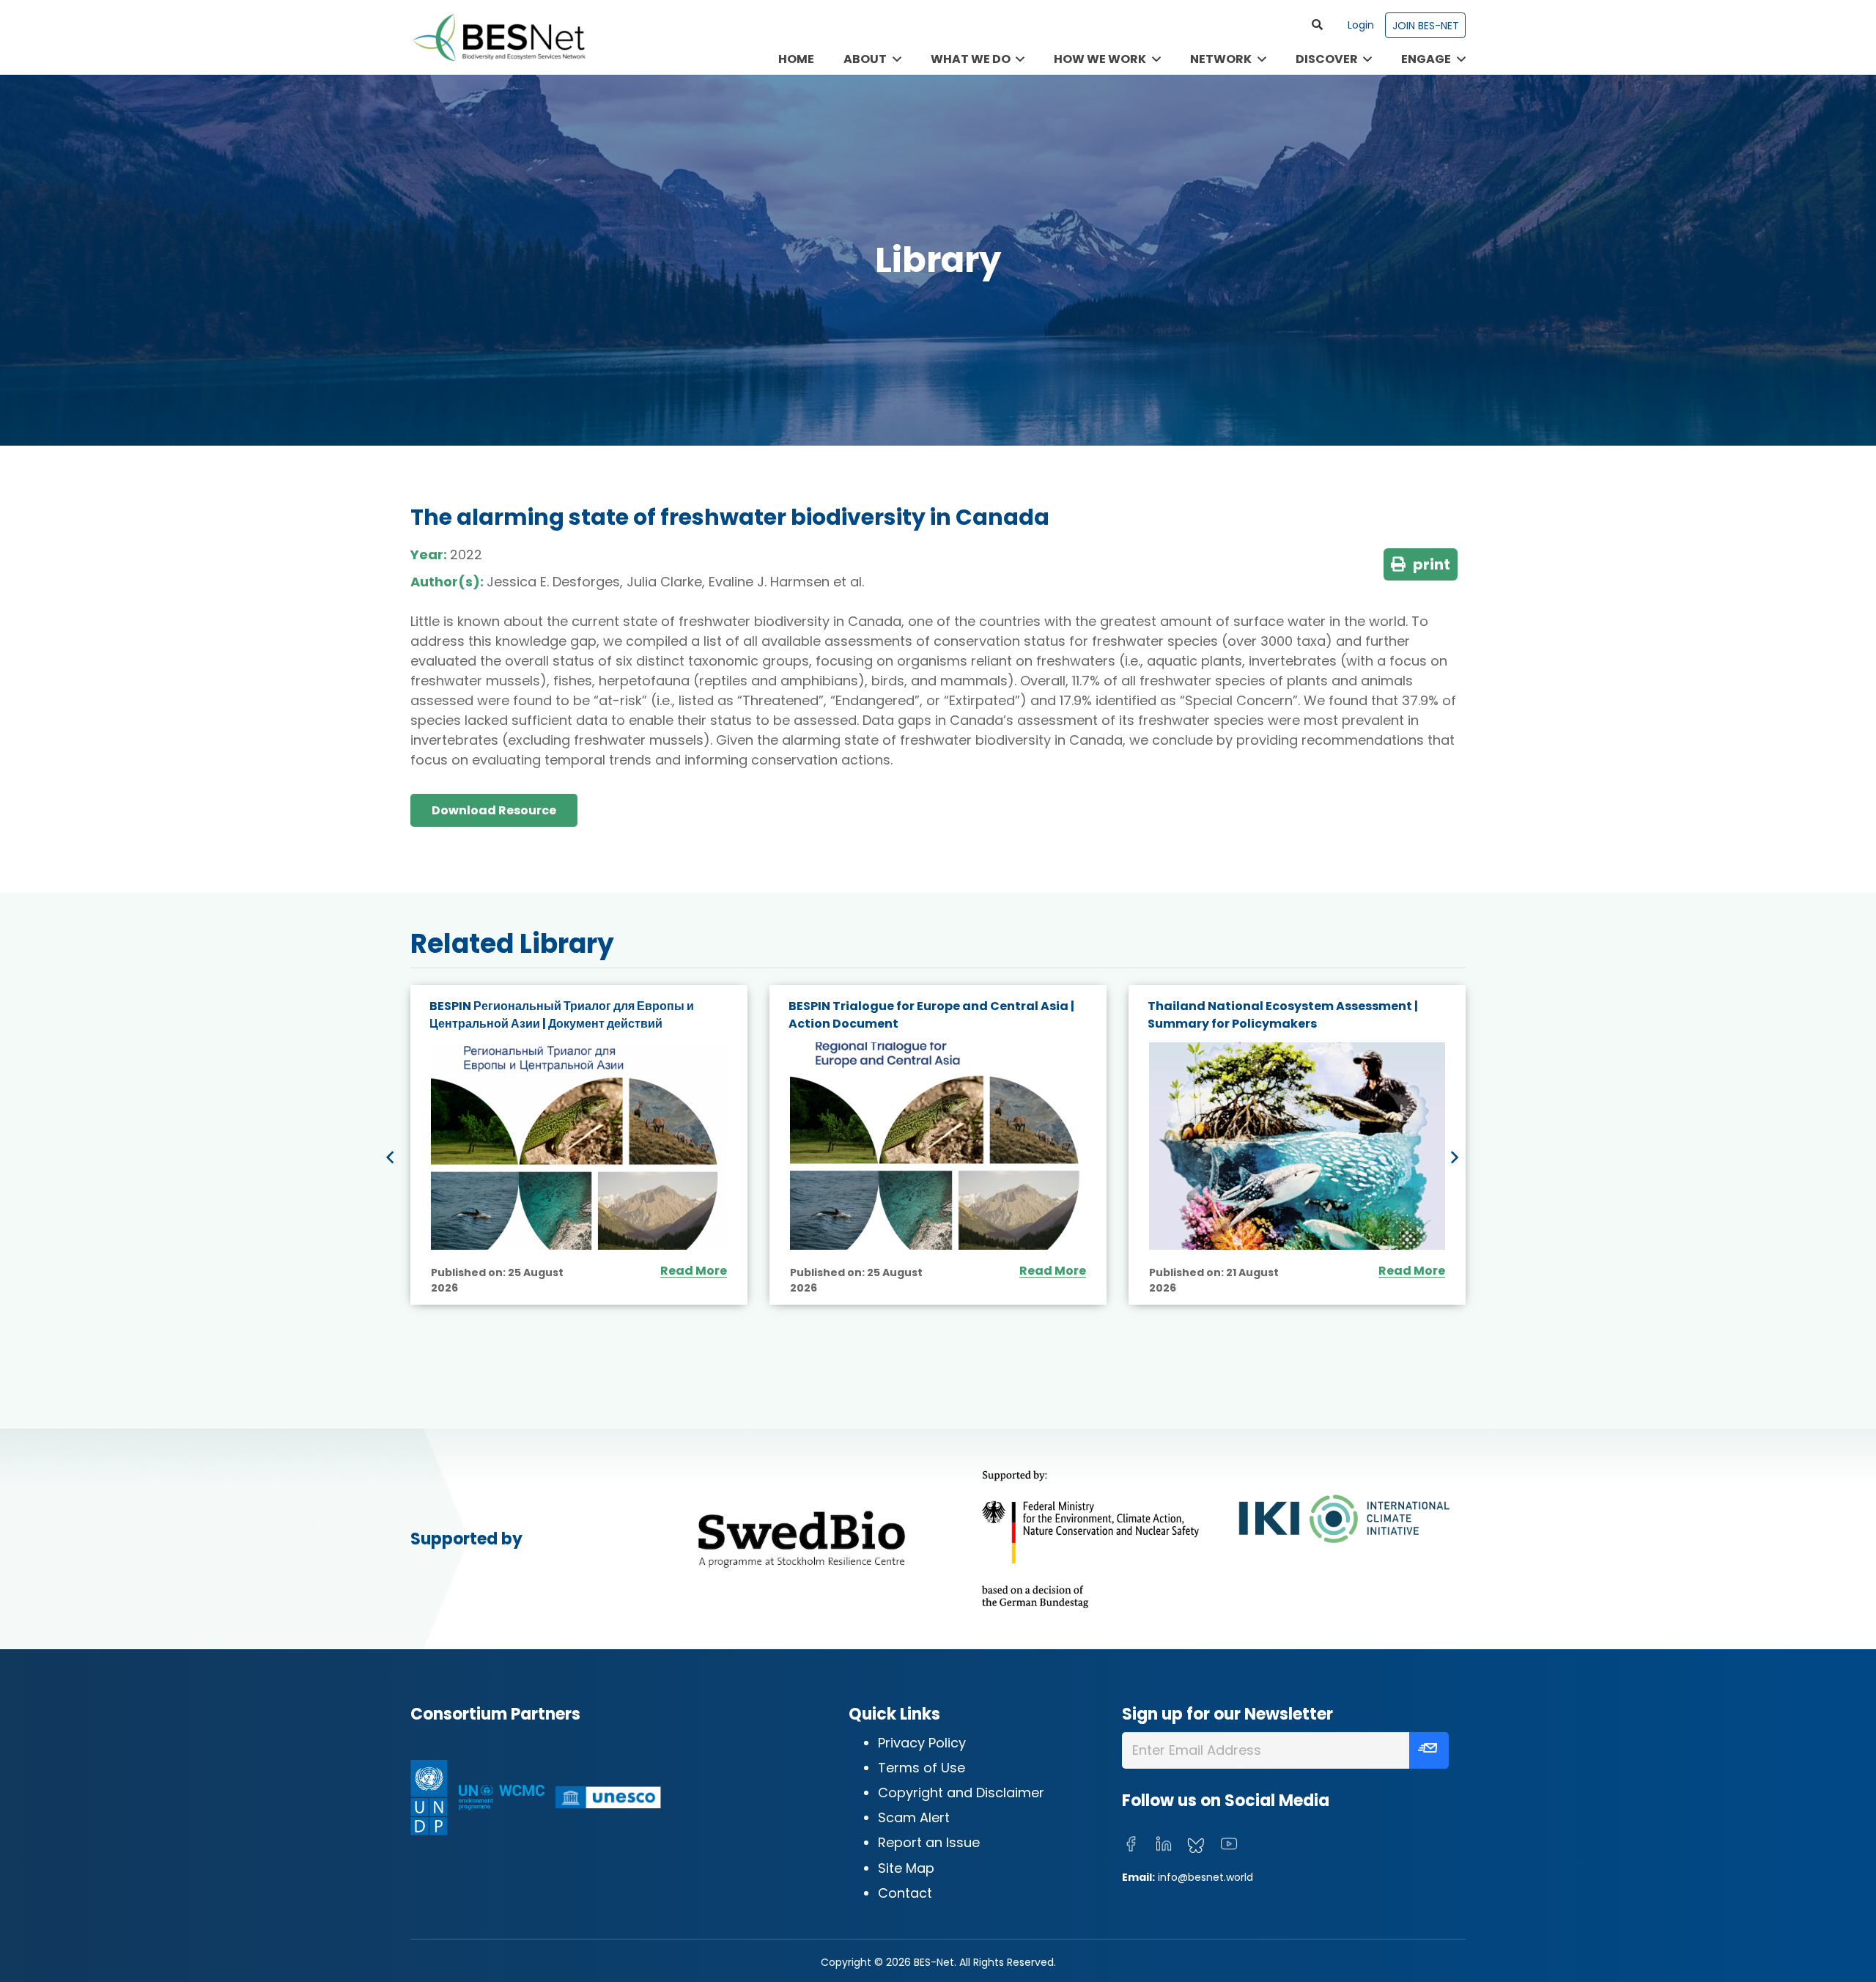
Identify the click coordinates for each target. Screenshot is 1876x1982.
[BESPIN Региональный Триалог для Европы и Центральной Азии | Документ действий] (579, 1146)
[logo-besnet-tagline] (498, 37)
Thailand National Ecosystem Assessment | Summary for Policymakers (1283, 1015)
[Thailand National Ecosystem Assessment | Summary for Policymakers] (1297, 1146)
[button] (1317, 25)
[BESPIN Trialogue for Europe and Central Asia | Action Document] (938, 1146)
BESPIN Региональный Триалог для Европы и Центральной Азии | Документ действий (561, 1015)
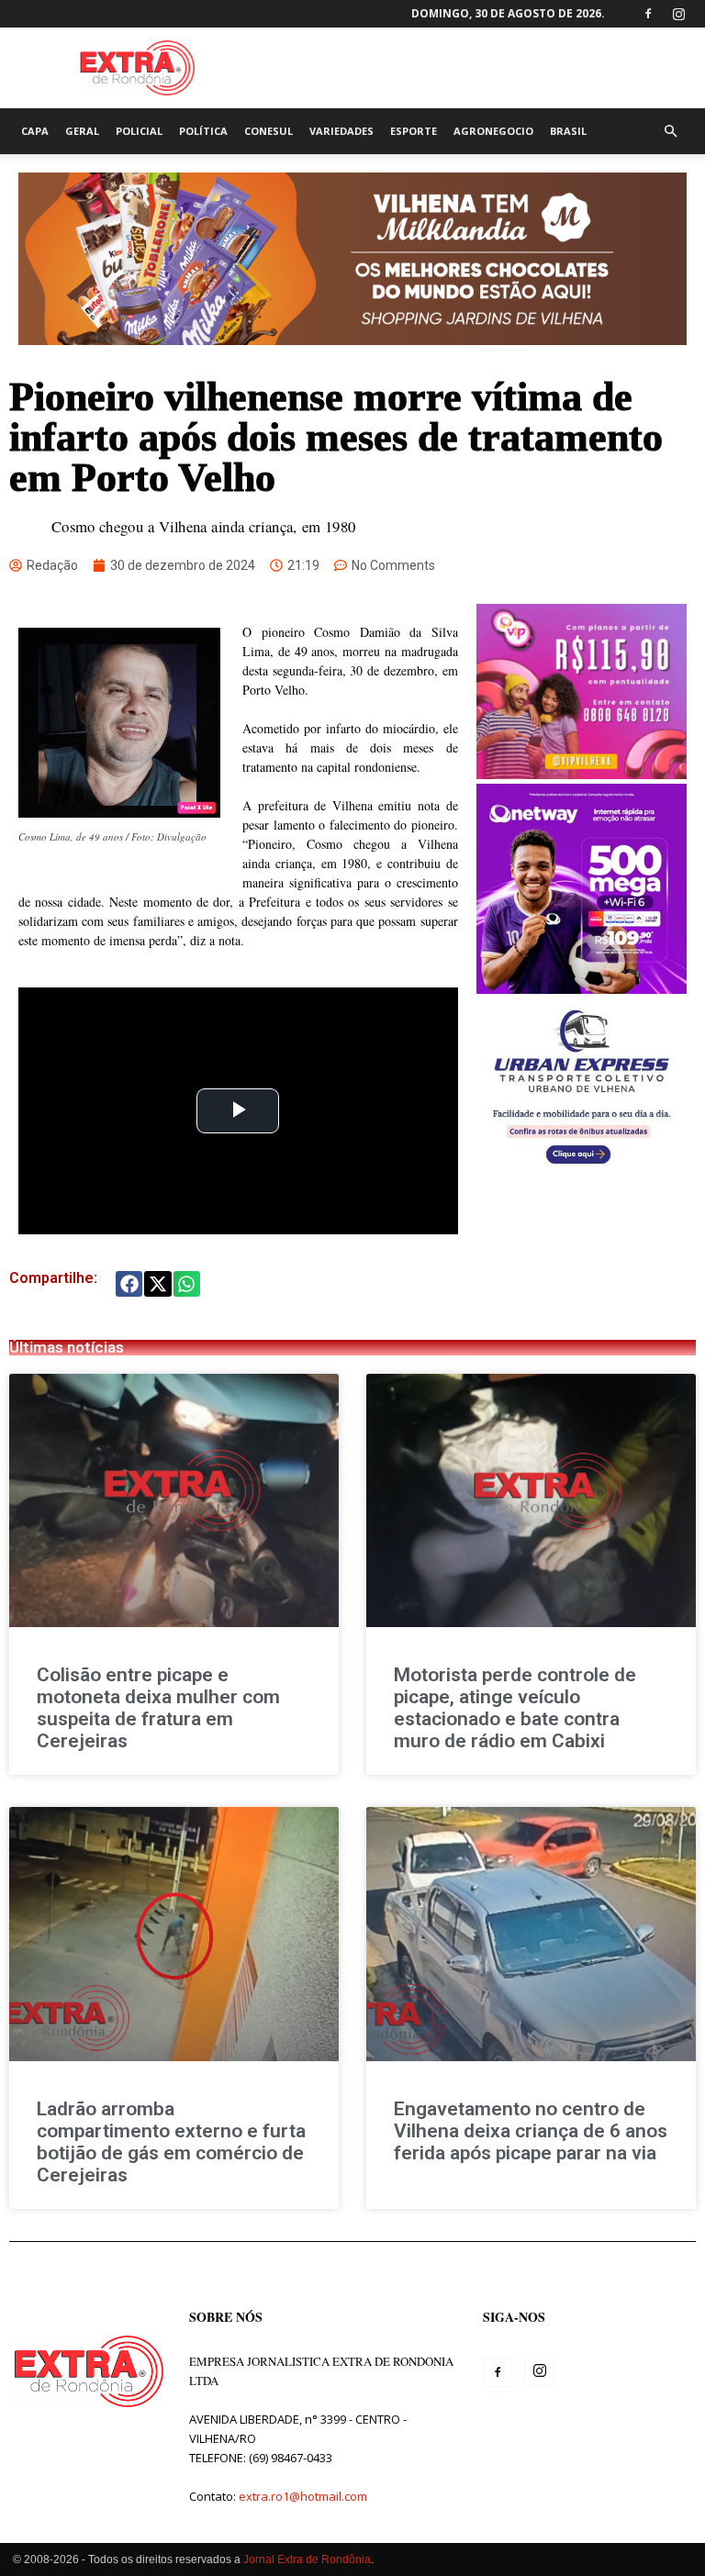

━━━━━━━━━━━━━━━━━━━━━━━━━━━━━━

• **WORK TO COMPLETE**: From the line that contains "[BESPIN Trialogue for" to the end of the listing, give every line again exactly as written. Leave the pictures out.

• **SOLUTION**:
[BESPIN Trialogue for Europe and Central Asia | Action Document] (938, 1146)
BESPIN Региональный Триалог для Европы и Центральной Азии | Документ действий (561, 1015)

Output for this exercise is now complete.